[Objective] Copy out all of these records again, changing each occurrence of "GUI agent" to "interface agent" and leaving everything else untouched.

[Data records]
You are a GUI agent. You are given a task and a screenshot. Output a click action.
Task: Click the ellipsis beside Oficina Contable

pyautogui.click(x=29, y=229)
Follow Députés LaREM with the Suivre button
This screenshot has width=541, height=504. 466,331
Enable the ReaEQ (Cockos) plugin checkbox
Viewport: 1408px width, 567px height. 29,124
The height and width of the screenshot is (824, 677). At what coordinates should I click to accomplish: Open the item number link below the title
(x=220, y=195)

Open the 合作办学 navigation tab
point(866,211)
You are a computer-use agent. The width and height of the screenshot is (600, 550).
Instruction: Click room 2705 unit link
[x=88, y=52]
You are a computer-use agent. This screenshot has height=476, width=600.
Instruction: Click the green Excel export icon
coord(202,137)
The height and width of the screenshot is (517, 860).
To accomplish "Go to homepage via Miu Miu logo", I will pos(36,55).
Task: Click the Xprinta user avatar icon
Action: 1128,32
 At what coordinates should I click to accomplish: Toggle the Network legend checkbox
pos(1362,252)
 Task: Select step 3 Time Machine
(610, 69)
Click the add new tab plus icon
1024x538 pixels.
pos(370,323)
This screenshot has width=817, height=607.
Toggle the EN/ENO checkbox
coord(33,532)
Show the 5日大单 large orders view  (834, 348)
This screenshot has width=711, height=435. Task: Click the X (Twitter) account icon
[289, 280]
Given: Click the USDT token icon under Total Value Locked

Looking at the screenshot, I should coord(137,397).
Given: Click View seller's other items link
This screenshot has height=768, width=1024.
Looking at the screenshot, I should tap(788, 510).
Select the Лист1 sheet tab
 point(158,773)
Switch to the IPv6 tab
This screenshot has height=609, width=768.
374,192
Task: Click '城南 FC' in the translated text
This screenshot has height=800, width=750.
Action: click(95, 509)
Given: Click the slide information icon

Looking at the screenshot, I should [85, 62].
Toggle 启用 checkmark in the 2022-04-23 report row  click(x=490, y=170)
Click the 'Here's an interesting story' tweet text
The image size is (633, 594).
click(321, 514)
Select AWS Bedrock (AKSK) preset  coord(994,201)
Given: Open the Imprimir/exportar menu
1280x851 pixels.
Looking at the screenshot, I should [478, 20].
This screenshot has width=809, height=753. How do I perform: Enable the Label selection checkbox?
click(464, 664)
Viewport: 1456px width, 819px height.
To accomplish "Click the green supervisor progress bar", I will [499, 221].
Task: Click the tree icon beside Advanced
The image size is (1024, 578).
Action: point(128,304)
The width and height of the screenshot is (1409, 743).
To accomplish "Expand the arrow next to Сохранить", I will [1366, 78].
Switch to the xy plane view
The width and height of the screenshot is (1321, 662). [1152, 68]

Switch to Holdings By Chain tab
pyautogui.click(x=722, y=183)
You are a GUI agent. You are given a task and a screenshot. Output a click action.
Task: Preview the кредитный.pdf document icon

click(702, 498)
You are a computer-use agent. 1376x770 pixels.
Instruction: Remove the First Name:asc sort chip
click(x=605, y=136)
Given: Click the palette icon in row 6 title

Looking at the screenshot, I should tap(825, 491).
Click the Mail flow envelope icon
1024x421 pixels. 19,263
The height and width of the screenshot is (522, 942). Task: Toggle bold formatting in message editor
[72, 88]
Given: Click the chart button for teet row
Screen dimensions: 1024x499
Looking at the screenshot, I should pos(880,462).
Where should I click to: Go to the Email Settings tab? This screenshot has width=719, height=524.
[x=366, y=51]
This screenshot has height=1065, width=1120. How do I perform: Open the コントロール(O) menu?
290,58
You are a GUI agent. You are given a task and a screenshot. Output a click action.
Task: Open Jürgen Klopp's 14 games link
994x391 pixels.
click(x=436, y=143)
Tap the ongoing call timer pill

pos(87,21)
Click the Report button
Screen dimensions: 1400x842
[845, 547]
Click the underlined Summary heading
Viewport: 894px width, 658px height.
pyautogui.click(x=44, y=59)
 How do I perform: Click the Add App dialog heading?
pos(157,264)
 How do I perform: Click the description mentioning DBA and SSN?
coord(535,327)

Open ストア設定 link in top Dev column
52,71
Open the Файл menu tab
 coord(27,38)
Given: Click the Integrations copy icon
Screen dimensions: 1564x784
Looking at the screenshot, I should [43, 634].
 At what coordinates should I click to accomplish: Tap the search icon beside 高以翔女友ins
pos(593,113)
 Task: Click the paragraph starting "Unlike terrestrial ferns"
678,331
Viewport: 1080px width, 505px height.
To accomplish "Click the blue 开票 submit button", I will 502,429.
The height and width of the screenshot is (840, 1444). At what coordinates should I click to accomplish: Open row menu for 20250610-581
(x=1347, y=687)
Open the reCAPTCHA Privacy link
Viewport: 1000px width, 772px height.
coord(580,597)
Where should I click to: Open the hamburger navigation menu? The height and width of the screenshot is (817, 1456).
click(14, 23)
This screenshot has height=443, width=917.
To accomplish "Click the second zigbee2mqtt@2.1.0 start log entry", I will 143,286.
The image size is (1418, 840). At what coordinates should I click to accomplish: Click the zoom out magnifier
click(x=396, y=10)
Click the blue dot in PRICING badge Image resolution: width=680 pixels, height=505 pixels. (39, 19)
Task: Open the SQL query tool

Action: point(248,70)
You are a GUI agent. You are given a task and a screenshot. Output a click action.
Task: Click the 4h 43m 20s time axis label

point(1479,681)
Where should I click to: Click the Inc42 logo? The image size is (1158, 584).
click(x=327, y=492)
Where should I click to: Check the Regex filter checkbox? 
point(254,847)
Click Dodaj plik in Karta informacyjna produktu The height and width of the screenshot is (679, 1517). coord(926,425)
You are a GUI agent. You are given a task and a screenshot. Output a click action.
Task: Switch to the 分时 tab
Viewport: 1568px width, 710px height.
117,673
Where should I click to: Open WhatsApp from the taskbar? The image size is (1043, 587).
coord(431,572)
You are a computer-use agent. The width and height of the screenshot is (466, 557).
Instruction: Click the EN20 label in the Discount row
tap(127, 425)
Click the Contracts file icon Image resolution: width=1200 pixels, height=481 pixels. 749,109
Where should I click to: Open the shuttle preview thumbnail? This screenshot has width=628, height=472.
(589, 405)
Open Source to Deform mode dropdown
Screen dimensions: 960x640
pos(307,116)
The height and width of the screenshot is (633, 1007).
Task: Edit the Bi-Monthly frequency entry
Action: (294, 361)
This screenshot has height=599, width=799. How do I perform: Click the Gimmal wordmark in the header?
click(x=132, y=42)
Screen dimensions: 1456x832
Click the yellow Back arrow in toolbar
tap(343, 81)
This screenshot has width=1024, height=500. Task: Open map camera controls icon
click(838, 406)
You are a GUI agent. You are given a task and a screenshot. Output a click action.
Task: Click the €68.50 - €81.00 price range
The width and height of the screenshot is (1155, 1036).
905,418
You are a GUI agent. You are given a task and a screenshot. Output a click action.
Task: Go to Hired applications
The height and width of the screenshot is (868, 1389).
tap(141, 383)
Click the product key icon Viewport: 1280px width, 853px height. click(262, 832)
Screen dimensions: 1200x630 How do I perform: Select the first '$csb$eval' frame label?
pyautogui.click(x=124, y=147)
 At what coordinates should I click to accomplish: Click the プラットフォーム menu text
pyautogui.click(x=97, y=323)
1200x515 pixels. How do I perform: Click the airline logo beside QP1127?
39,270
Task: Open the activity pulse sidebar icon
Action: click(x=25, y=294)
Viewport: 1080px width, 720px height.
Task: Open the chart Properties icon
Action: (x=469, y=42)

[Result for this exercise]
You are a interface agent. You are given a task and a screenshot. Output a click action.
Task: Click the ellipsis beside Oficina Contable

pyautogui.click(x=29, y=229)
Follow Députés LaREM with the Suivre button
This screenshot has width=541, height=504. 466,331
Enable the ReaEQ (Cockos) plugin checkbox
Viewport: 1408px width, 567px height. 29,124
The height and width of the screenshot is (824, 677). At what coordinates should I click to accomplish: Open the item number link below the title
(x=220, y=195)

Open the 合作办学 navigation tab
point(866,211)
You are a computer-use agent. The width and height of the screenshot is (600, 550).
Instruction: Click room 2705 unit link
[x=88, y=52]
You are a computer-use agent. This screenshot has height=476, width=600.
Instruction: Click the green Excel export icon
coord(202,137)
The height and width of the screenshot is (517, 860).
To accomplish "Go to homepage via Miu Miu logo", I will pos(36,55).
Task: Click the Xprinta user avatar icon
Action: 1128,32
 At what coordinates should I click to accomplish: Toggle the Network legend checkbox
pos(1362,252)
 Task: Select step 3 Time Machine
(610, 69)
Click the add new tab plus icon
1024x538 pixels.
pos(370,323)
This screenshot has width=817, height=607.
Toggle the EN/ENO checkbox
coord(33,532)
Show the 5日大单 large orders view  (834, 348)
This screenshot has width=711, height=435. Task: Click the X (Twitter) account icon
[289, 280]
Given: Click the USDT token icon under Total Value Locked

Looking at the screenshot, I should coord(137,397).
Given: Click View seller's other items link
This screenshot has height=768, width=1024.
Looking at the screenshot, I should tap(788, 510).
Select the Лист1 sheet tab
 point(158,773)
Switch to the IPv6 tab
This screenshot has height=609, width=768.
374,192
Task: Click '城南 FC' in the translated text
This screenshot has height=800, width=750.
Action: click(95, 509)
Given: Click the slide information icon

Looking at the screenshot, I should [85, 62].
Toggle 启用 checkmark in the 2022-04-23 report row  click(x=490, y=170)
Click the 'Here's an interesting story' tweet text
The image size is (633, 594).
click(321, 514)
Select AWS Bedrock (AKSK) preset  coord(994,201)
Given: Open the Imprimir/exportar menu
1280x851 pixels.
Looking at the screenshot, I should [478, 20].
This screenshot has width=809, height=753. How do I perform: Enable the Label selection checkbox?
click(464, 664)
Viewport: 1456px width, 819px height.
To accomplish "Click the green supervisor progress bar", I will [499, 221].
Task: Click the tree icon beside Advanced
The image size is (1024, 578).
Action: point(128,304)
The width and height of the screenshot is (1409, 743).
To accomplish "Expand the arrow next to Сохранить", I will [1366, 78].
Switch to the xy plane view
The width and height of the screenshot is (1321, 662). [1152, 68]

Switch to Holdings By Chain tab
pyautogui.click(x=722, y=183)
You are a interface agent. You are given a task and a screenshot. Output a click action.
Task: Preview the кредитный.pdf document icon

click(702, 498)
You are a computer-use agent. 1376x770 pixels.
Instruction: Remove the First Name:asc sort chip
click(x=605, y=136)
Given: Click the palette icon in row 6 title

Looking at the screenshot, I should tap(825, 491).
Click the Mail flow envelope icon
1024x421 pixels. 19,263
The height and width of the screenshot is (522, 942). Task: Toggle bold formatting in message editor
[72, 88]
Given: Click the chart button for teet row
Screen dimensions: 1024x499
Looking at the screenshot, I should pos(880,462).
Where should I click to: Go to the Email Settings tab? This screenshot has width=719, height=524.
[x=366, y=51]
This screenshot has height=1065, width=1120. How do I perform: Open the コントロール(O) menu?
290,58
You are a interface agent. You are given a task and a screenshot. Output a click action.
Task: Open Jürgen Klopp's 14 games link
994x391 pixels.
click(x=436, y=143)
Tap the ongoing call timer pill

pos(87,21)
Click the Report button
Screen dimensions: 1400x842
[845, 547]
Click the underlined Summary heading
Viewport: 894px width, 658px height.
pyautogui.click(x=44, y=59)
 How do I perform: Click the Add App dialog heading?
pos(157,264)
 How do I perform: Click the description mentioning DBA and SSN?
coord(535,327)

Open ストア設定 link in top Dev column
52,71
Open the Файл menu tab
 coord(27,38)
Given: Click the Integrations copy icon
Screen dimensions: 1564x784
Looking at the screenshot, I should [43, 634].
 At what coordinates should I click to accomplish: Tap the search icon beside 高以翔女友ins
pos(593,113)
 Task: Click the paragraph starting "Unlike terrestrial ferns"
678,331
Viewport: 1080px width, 505px height.
To accomplish "Click the blue 开票 submit button", I will 502,429.
The height and width of the screenshot is (840, 1444). At what coordinates should I click to accomplish: Open row menu for 20250610-581
(x=1347, y=687)
Open the reCAPTCHA Privacy link
Viewport: 1000px width, 772px height.
coord(580,597)
Where should I click to: Open the hamburger navigation menu? The height and width of the screenshot is (817, 1456).
click(14, 23)
This screenshot has height=443, width=917.
To accomplish "Click the second zigbee2mqtt@2.1.0 start log entry", I will 143,286.
The image size is (1418, 840). At what coordinates should I click to accomplish: Click the zoom out magnifier
click(x=396, y=10)
Click the blue dot in PRICING badge Image resolution: width=680 pixels, height=505 pixels. (39, 19)
Task: Open the SQL query tool

Action: point(248,70)
You are a interface agent. You are given a task and a screenshot. Output a click action.
Task: Click the 4h 43m 20s time axis label

point(1479,681)
Where should I click to: Click the Inc42 logo? The image size is (1158, 584).
click(x=327, y=492)
Where should I click to: Check the Regex filter checkbox? 
point(254,847)
Click Dodaj plik in Karta informacyjna produktu The height and width of the screenshot is (679, 1517). coord(926,425)
You are a interface agent. You are given a task and a screenshot. Output a click action.
Task: Switch to the 分时 tab
Viewport: 1568px width, 710px height.
117,673
Where should I click to: Open WhatsApp from the taskbar? The image size is (1043, 587).
coord(431,572)
You are a computer-use agent. The width and height of the screenshot is (466, 557).
Instruction: Click the EN20 label in the Discount row
tap(127, 425)
Click the Contracts file icon Image resolution: width=1200 pixels, height=481 pixels. 749,109
Where should I click to: Open the shuttle preview thumbnail? This screenshot has width=628, height=472.
(589, 405)
Open Source to Deform mode dropdown
Screen dimensions: 960x640
pos(307,116)
The height and width of the screenshot is (633, 1007).
Task: Edit the Bi-Monthly frequency entry
Action: (294, 361)
This screenshot has height=599, width=799. How do I perform: Click the Gimmal wordmark in the header?
click(x=132, y=42)
Screen dimensions: 1456x832
Click the yellow Back arrow in toolbar
tap(343, 81)
This screenshot has width=1024, height=500. Task: Open map camera controls icon
click(838, 406)
You are a interface agent. You are given a task and a screenshot. Output a click action.
Task: Click the €68.50 - €81.00 price range
The width and height of the screenshot is (1155, 1036).
905,418
You are a interface agent. You are given a task and a screenshot. Output a click action.
Task: Go to Hired applications
The height and width of the screenshot is (868, 1389).
tap(141, 383)
Click the product key icon Viewport: 1280px width, 853px height. click(262, 832)
Screen dimensions: 1200x630 How do I perform: Select the first '$csb$eval' frame label?
pyautogui.click(x=124, y=147)
 At what coordinates should I click to accomplish: Click the プラットフォーム menu text
pyautogui.click(x=97, y=323)
1200x515 pixels. How do I perform: Click the airline logo beside QP1127?
39,270
Task: Open the activity pulse sidebar icon
Action: click(x=25, y=294)
Viewport: 1080px width, 720px height.
Task: Open the chart Properties icon
Action: (x=469, y=42)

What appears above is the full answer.